One way to estimate the 2025/2010 GDP ratio is to calculate the GDP ratios for each peak year relative to each peak year minus 15 (our current position), for each energy peak year with macroeconomic data. These GDP(Peak year)/GDP(Peak year minus 15) ratios are:

1969/1954: 1.83
1913/1898: 1.55
1857/1842: 2.19

“Current” GDP numbers above suggest that the ratio for 2010 is ~1.86 which allows another projection for U.S. real GDP(2025) of $ 24.6 T, in 2005 USD. Also, simply extrapolating GDPs from the 1801 energy peak through 1969 gives a similar number — GDP(2025) ~ $ 25.6 T, in 2005 USD.

In summary, 3 projections for U.S. real GDP in 2025 — based on GDP ratios for peak to trough, peak to “now”, and peak to peak — vary by only 20% and range from ~ $ 25 T to 30 T (in 2005 USD).

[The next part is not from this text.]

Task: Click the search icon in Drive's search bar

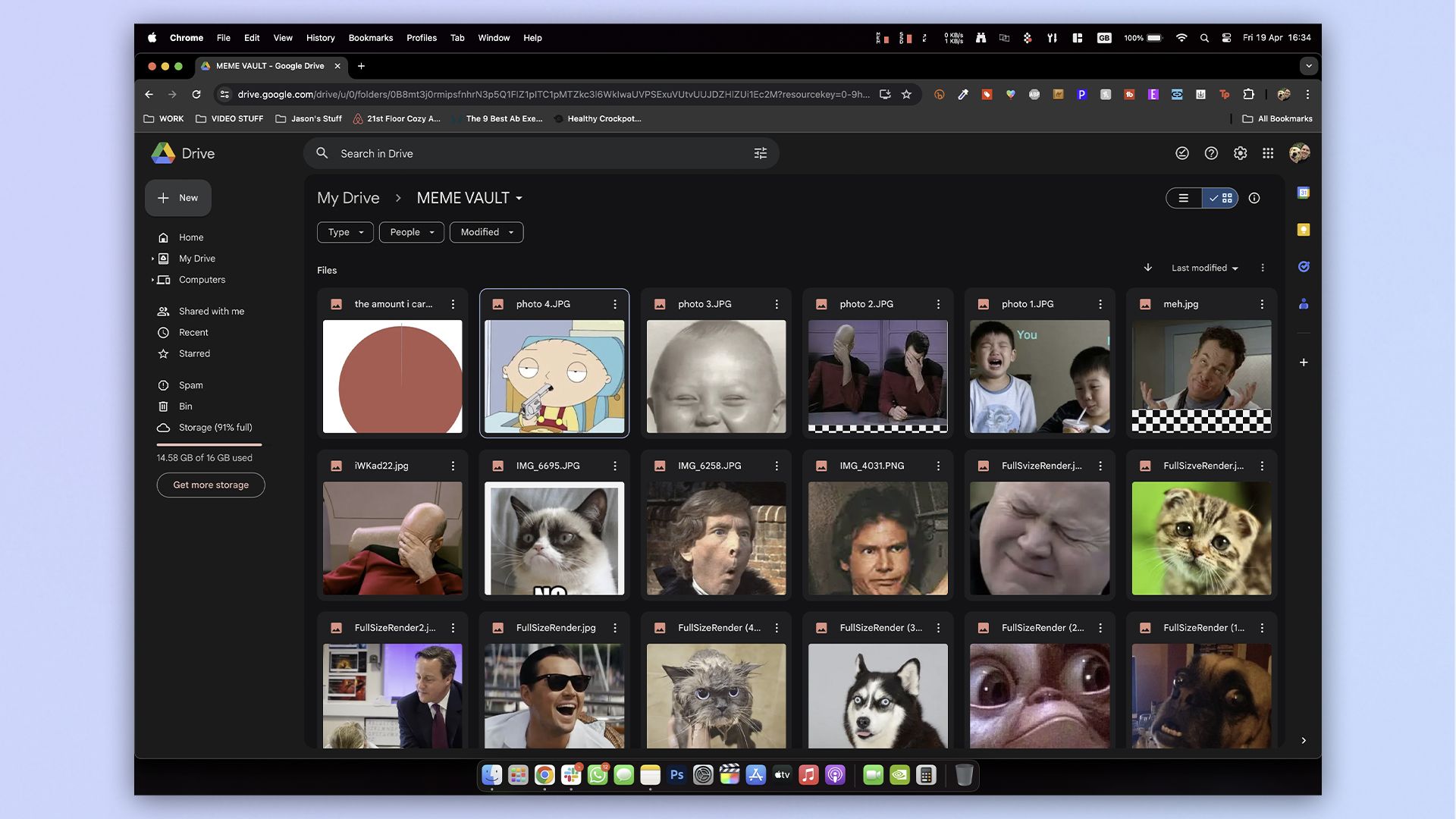Action: pos(322,152)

Will the 2015 Boom Arrive on Time?
Durations of previous great recessions illuminate this question.

Although there was no major post-war financial panic before 1960, there was one about a century ago. The Panic of 1893 led to a 4-year recession just before the Peary/Panama/T. Roosevelt Maslow Window ignited into one of the most ebullient periods in U.S. history.

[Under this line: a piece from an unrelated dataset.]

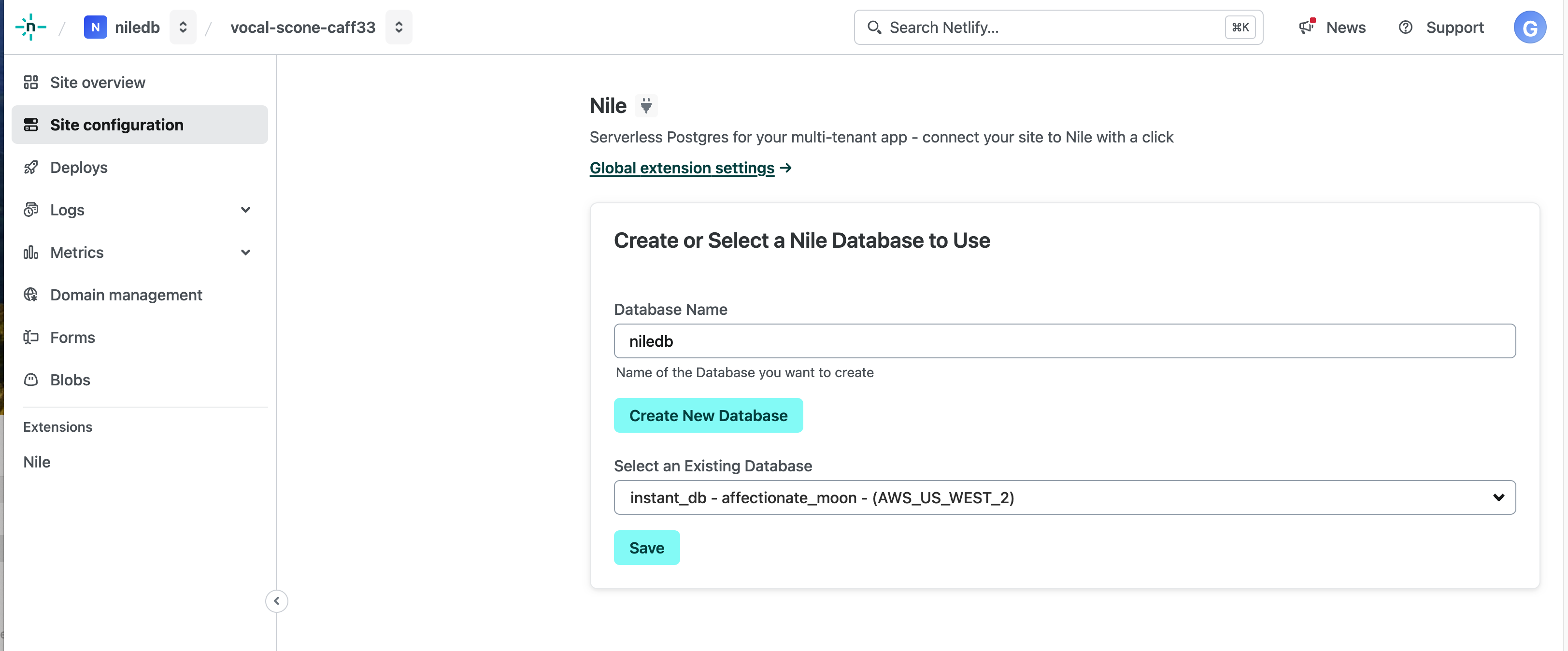Expand the Metrics menu chevron
This screenshot has width=1568, height=651.
click(x=245, y=253)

Plus, the extraordinary mid-19th century Dr. Livingstone/Suez/J. Polk Maslow Window — known for “Manifest Destiny” — was preceded by the Panic of 1837, which lasted 5 years. (Although there is anecdotal evidence for a panic/great recession just prior to Lewis and Clark (the 1801 Maslow Window), there is little economic data available, so it’s not considered here.)

If the current great recession — which followed the Panic of 2008 — is similar to previous panic/great recession pairs that led to transformative Maslow Windows over the last 2 centuries, the current recession should end by (2008 + 5) 2013. This tentative conclusion is supported by the following:
1) both great recessions (of the 1830s and 1890s) were “double dips,” which may also be in our future,
and
2) Harvard economist Robert Barro’s study of 59 international, non-war depressions since 1870 shows they average only 4 years in duration.

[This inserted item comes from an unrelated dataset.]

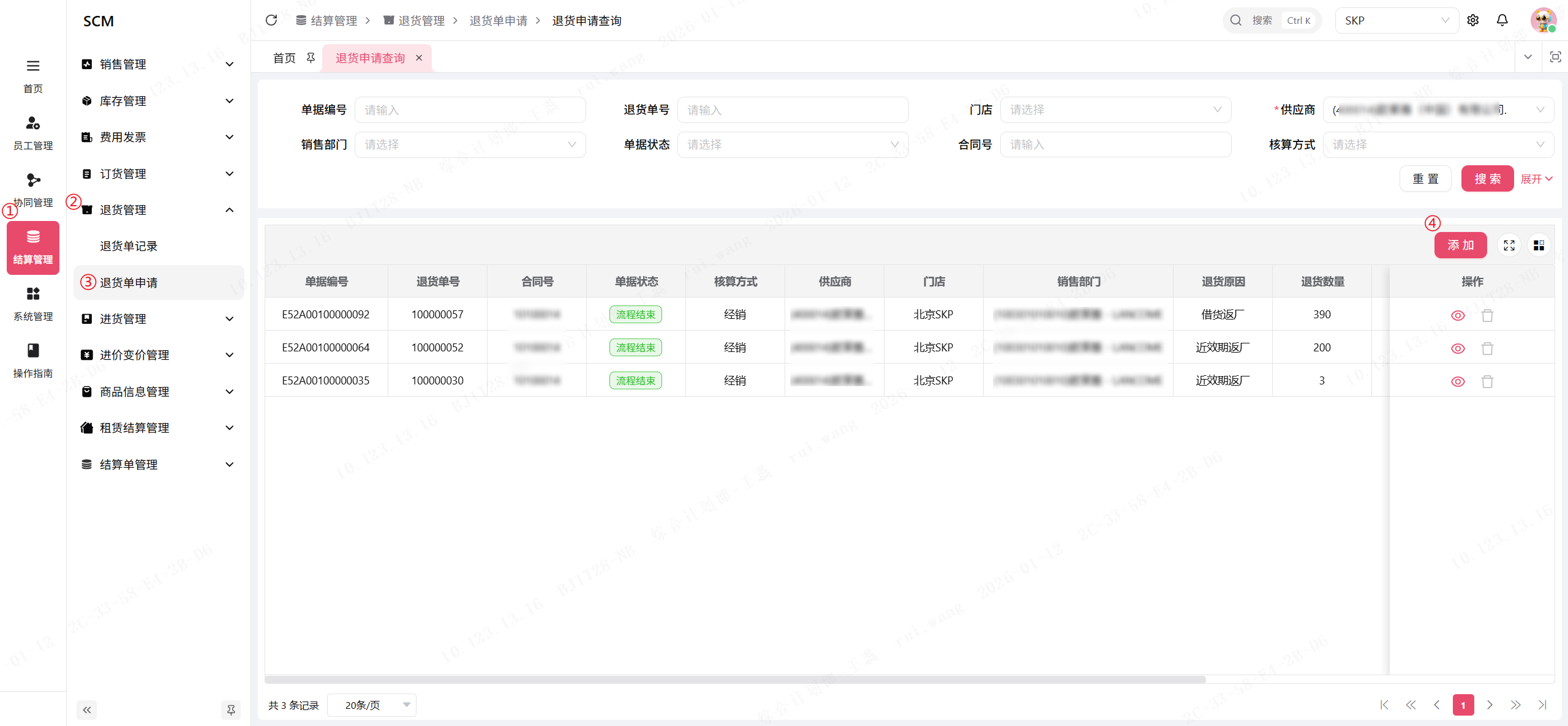View details of row E52A00100000035 via eye icon
Viewport: 1568px width, 726px height.
tap(1458, 381)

Will the Boom of 2015 exceed the 1960s?
Given the projected GDP for 2025 and the timing of the next great boom, the answer is: yes. But let’s crunch a few more numbers for perspective.

The Panic of 1837 was followed by a great recession and a stunning Maslow Window that culminated near the energy peak in 1857. From 1844 to 1856 — 12 years — they basked in mean annual growth of 5.8 %.

The Panic of 1893 triggered a great recession and a transformative Maslow Window that was terminated by WW I. Between 1897 and 1906 — 9 years — they enjoyed mean annual growth of 5.0 %.

Although it did not include a major financial panic/great recession pair, the civilization-altering 1960s Apollo Maslow Window led to the first humans on the Moon. From 1961 to 1969 — 8 years — they expanded at 4.9 % per year.

Given that projections for GDP in 2025 are at least 6 times that of 1969, and that the next major boom is likely to arrive by 2015, it’s clear that annual growth rates are likely to exceed those of the 1960s. For example, if we start rapid growth in 2012 (unlikely) we’ll require the 1960s rate; but if the boom is delayed until 2013 or 2015 (more likely), we’ll need super-1960s growth rates of 5.2% and 6.3%, respectively.

Widespread ebullience triggered by the 2015 Boom is expected to drive a new international Space Age that will dwarf Apollo.